Joseph Kessel, Albert Londres, Henri Béraud : trois reporters de l'entre deux-guerres, dont les destins divergents prennent chacun racine sur ce même Vieux Continent, celui d'après le Traité de Versailles et d'avant le Rideau de Fer. Une terre véritablement engloutie, à présent. Continent sillonné par des express aux couleurs rouges et bleues, aux couloirs déserts et tapissés sous les lampes en veilleuses par les portes de sleepings aux judas bien clos. Europe à multiples langues et multiples monnaies. De l'Arc de Triomphe à la porte de Brandebourg, c’est alors l’affaire d’une petite journée pour un train hennissant sur ses rails. Albert Londres n'est jamais revenu de son voyage en Chine en 1932. Henri Béraud est mort tristement, après son long et scandaleux emprisonnement au bagne de l'île de Ré, en 1958. Kessel, quant à lui, s'est éteint progressivement en 1979, au coin de son feu et les pieds dans ses pantoufles. Quant à cette Europe, leur Europe, elle a donné naissance au mythe du petit reporter dont le trop lisse Tintin demeure de nos jours une sorte d'icone hygiénique.

━━━

→ CONSIGNE: D'après le passage sur les trois reporters, en quelle année Joseph Kessel s'est-il éteint, s'il vous plaît ?

→ DONNÉES FOURNIES:
━━━

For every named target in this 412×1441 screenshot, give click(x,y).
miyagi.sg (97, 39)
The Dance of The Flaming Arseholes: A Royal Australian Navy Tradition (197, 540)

━━━

→ RÉPONSE: En 1979.